Alessia Marcuzzi chiude in bellezza l'edizione 2016 del Coca Cola Summer Festival: la conduttrice è salita sul palco dell'evento musicale con gambe in bella mostra che spuntavano da un lungo abito strapless dal maxi spacco. Ricercata e sexy come sempre – tutti ricordano gli splendidi abiti vedo non vedo indossati al Grande Fratello 14 e i lunghi vestiti di Versace sfoggiati senza intimo all'Isola dei Famosi 2016 – la Marcuzzi per lo show estivo di Italia 1 ha scelto uno stile semplice ma ricercato, fatto di abiti corti abbinati a sandali stringati. Per l'ultima puntata, invece, ha scelto un longdress scuro con stampa.

I look di Alessia Marcuzzi per il Coca Cola Summer Festival 2016

Nelle prime puntate del Coca Cola Summer Festival 2016 Alessia ha scelto un paio di modelli estremamente semplici ed essenziali, il primo in nero con bretelle, incrociato sul davanti a cui ha abbinato una cintura in pelle tono su tono con borchia gold, il secondo in rosso, un abito midi dal sapore hippie di Isabel Marant, con top strapless, arricciature in vita e gonna morbida. Al vestitino rouge Alessia ha abbinato un paio di sandali dorati allacciati al polpaccio di Gianvito Rossi. Dopo il rosso e il nero, è poi la volta del black&white, in questo caso la misura è mini e le gambe sono in primo piano, la Marcuzzi indossa infatti un abito corto, ancora firmato Isabel Marant, con maniche ampie e corte, oblo sulla scollatura e profili neri a contrasto sul candido tessuto. Completano il look sandali neri alti con cinturino alla caviglia di Gianvito Rossi.
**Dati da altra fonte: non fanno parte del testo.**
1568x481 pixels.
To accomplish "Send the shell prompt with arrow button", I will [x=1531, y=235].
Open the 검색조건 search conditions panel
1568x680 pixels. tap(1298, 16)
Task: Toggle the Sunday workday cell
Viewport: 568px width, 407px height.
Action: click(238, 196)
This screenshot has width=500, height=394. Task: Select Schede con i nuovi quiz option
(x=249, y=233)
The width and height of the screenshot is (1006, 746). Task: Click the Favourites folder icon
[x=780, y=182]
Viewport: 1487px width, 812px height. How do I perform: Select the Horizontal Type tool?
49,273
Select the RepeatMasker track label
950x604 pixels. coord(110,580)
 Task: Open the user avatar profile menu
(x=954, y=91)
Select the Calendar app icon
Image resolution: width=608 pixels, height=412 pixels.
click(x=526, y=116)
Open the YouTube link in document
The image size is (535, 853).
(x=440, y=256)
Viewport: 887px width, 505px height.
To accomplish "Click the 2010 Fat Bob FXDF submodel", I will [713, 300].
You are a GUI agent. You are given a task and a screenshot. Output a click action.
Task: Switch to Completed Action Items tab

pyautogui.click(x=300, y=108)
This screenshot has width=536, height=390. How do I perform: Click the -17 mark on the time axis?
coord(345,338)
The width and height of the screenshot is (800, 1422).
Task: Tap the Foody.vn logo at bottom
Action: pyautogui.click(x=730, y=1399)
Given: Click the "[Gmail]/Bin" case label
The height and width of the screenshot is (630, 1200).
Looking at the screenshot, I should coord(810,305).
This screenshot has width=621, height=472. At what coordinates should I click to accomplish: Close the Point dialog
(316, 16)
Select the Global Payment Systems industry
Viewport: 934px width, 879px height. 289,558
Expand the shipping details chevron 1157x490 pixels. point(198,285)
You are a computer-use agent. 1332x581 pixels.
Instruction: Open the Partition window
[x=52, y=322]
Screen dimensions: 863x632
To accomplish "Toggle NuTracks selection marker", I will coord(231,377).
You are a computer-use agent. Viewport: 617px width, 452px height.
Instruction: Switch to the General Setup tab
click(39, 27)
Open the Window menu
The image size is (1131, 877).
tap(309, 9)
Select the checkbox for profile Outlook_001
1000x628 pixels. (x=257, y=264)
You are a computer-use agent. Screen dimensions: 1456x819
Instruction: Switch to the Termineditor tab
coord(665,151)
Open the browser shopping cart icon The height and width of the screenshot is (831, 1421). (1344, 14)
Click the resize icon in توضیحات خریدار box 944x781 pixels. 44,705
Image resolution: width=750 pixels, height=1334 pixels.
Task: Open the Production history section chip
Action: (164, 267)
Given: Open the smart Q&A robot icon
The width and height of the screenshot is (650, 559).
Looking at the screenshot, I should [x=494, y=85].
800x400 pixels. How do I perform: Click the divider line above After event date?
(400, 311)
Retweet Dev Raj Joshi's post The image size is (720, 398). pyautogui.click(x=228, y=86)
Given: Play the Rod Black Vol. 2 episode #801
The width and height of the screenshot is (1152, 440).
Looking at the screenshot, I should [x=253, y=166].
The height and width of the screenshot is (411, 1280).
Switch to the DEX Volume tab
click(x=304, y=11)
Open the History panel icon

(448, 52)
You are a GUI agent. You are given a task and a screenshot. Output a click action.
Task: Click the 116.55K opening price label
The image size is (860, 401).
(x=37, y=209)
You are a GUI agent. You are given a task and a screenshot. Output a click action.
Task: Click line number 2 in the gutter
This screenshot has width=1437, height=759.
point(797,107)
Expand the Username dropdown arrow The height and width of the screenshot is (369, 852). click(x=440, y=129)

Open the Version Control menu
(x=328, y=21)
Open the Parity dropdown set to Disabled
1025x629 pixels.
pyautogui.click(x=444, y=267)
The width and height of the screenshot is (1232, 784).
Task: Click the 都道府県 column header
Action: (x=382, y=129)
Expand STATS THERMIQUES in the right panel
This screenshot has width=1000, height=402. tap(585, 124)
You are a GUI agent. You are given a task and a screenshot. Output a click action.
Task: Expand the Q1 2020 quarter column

Maxi spacco e tacchi a spillo per la finale

Per la finale, la conduttrice cambia mood e sostituisce gli abiti corti e sbarazzini con un lungo modello da sera che fa parte della collezione Pre-fall 2014 di Marcobologna. L'abito strapless senza spalline è decorato da una fantasia optical su tutta la superficie ed ha un profondo spacco laterale. Per la finale la Marcuzzi sottolinea il punto vita alto con un grosso cinturone in pelle nera e completa l'outfit indossando un paio di sandali stringati dal tacco a spillo di Gianvito Rossi.